Thursday, August 30, 2007

Another neocon working for Giuliani


Look who Ken Silverstein found on Rudy Giuliani's presidential candidate roster: Daniel Pipes.

Pipes has been attacked by Muslim organizations as a fear-mongering Islamophobic fascist. But this comment from Pipes in a story I wrote about young American Muslims sympathetic to suicide bombings, in which the president of Long Beach's MSA told me he thinks Islam justifies the attacks on civilians, seemed pretty measured:
What you have is a low-wage jihad taking place, but people are not paying attention to it. These sentiments are seething, and at any time might erupt.
I noted last month that Giuliani, who has proven incredibly unpopular with evangelical Christians, had enlisted neoconservative Commentary editor-at-large Norman Podhoretz. Here's what Silverstein, the excellent Harper's Washington editor behind that lobbying story from July, had to say about Pipes:

I think it’s fair to say that Pipes is even further out ideologically than Norman Podhoretz, another Giuliani adviser.

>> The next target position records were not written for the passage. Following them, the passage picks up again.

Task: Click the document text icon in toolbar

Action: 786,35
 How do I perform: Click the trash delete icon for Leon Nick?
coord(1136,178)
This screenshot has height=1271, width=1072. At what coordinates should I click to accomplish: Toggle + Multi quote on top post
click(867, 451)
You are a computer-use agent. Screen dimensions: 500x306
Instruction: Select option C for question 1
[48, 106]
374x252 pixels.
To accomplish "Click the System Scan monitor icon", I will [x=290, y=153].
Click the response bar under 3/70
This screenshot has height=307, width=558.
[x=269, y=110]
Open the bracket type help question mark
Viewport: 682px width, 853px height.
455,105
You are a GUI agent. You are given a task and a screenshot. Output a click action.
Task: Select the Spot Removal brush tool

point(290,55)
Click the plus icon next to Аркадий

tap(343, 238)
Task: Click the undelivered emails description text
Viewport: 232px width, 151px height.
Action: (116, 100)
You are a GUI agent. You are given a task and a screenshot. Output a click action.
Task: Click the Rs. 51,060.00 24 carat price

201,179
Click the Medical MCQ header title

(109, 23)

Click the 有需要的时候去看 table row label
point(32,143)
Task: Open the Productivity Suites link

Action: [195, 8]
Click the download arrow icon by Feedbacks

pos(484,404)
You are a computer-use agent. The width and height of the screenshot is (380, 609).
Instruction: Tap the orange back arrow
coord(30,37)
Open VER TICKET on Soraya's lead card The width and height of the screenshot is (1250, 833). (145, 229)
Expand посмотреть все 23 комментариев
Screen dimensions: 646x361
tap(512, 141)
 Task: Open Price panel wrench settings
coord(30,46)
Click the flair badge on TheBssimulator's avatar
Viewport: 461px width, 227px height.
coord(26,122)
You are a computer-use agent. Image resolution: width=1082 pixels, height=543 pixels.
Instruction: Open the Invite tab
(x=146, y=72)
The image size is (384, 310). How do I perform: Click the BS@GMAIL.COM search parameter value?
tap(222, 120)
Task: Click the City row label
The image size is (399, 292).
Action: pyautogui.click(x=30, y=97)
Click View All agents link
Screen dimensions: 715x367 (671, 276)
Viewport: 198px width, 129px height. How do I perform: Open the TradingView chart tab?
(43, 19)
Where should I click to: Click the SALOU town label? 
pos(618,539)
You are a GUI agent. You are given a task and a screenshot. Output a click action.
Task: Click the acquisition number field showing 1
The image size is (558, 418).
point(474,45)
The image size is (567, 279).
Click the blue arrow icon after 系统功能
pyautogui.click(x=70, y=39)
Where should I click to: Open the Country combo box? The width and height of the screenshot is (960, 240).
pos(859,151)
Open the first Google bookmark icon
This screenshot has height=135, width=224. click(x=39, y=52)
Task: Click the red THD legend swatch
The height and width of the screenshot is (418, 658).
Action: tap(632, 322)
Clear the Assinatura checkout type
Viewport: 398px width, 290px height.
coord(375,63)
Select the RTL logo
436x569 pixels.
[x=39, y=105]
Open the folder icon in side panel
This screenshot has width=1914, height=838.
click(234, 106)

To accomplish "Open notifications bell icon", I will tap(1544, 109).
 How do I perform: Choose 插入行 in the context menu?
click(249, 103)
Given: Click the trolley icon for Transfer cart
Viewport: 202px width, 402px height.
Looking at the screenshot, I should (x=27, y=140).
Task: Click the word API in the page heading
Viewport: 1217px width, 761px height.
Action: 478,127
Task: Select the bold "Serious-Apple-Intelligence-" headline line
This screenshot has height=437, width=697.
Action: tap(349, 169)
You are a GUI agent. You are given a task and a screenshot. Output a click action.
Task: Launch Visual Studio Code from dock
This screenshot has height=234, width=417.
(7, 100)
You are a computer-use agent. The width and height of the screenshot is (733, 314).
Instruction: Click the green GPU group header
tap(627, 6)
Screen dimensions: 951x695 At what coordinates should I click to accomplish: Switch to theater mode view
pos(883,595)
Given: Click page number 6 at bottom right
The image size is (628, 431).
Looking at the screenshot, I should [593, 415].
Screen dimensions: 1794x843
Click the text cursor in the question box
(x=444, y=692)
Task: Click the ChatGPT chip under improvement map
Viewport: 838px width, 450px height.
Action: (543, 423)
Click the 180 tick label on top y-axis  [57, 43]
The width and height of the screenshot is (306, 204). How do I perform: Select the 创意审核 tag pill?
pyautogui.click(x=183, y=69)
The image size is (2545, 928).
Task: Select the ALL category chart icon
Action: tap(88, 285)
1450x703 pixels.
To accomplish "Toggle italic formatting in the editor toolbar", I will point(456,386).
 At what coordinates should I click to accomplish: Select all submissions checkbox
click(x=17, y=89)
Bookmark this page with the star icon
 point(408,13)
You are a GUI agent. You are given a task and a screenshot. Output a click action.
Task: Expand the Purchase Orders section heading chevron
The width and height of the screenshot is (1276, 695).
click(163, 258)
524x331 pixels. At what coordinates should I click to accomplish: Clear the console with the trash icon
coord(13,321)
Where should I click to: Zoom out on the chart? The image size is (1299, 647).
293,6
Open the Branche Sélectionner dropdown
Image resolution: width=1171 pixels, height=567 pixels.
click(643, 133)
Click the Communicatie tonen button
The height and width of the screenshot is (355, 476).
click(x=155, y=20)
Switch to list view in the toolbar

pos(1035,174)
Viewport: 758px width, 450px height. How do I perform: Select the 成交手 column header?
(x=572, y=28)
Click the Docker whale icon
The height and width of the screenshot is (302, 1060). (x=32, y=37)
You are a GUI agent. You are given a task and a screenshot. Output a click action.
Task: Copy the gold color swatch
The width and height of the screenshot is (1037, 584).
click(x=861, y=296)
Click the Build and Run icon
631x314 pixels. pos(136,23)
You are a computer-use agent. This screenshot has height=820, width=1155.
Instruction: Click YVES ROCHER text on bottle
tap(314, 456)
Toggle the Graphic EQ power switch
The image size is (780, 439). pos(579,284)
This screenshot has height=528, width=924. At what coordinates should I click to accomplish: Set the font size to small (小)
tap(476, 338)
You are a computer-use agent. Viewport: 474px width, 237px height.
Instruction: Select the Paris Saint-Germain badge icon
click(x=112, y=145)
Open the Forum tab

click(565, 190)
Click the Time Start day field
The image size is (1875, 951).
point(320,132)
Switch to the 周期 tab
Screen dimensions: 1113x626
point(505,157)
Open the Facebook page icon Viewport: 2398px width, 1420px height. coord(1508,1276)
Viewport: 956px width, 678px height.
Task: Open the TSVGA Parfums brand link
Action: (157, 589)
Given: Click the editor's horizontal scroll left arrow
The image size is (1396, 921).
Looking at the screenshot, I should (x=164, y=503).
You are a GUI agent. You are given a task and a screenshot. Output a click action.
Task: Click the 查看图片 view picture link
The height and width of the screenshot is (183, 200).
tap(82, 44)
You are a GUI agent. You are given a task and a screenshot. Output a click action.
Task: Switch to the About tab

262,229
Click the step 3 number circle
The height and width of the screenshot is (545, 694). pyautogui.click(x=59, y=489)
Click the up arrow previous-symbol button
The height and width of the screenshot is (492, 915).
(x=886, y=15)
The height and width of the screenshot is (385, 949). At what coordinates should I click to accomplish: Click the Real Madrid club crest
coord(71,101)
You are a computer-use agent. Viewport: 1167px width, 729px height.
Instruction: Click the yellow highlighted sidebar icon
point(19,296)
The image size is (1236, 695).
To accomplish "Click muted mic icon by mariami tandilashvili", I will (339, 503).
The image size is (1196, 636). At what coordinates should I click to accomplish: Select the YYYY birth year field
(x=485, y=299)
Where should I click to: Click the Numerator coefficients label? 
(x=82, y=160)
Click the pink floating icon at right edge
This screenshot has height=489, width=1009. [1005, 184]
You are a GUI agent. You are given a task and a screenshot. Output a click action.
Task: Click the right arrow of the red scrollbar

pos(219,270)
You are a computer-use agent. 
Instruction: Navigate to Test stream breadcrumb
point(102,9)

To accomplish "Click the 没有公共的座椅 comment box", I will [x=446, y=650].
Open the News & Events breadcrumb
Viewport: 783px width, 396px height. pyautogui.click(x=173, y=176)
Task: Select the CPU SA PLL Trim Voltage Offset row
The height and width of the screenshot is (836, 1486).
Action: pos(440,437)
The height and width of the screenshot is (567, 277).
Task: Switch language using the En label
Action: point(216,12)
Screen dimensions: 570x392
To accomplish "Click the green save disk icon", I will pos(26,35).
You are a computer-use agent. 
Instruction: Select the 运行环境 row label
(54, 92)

Readers unfamiliar with Pipes can check out his profile at Wikipedia. For a representative sampling of his work, consider a 2006 article he wrote in the Jerusalem Post (not available online):

Iraq’s plight is neither a coalition responsibility nor a particular danger to the West. Fixing Iraq is neither the coalition’s responsibility, nor its burden. When Sunni terrorists target Shi’ites and vice versa, non-Muslims are less likely to be hurt. Civil war in Iraq, in short, would be a humanitarian tragedy, but not a strategic one.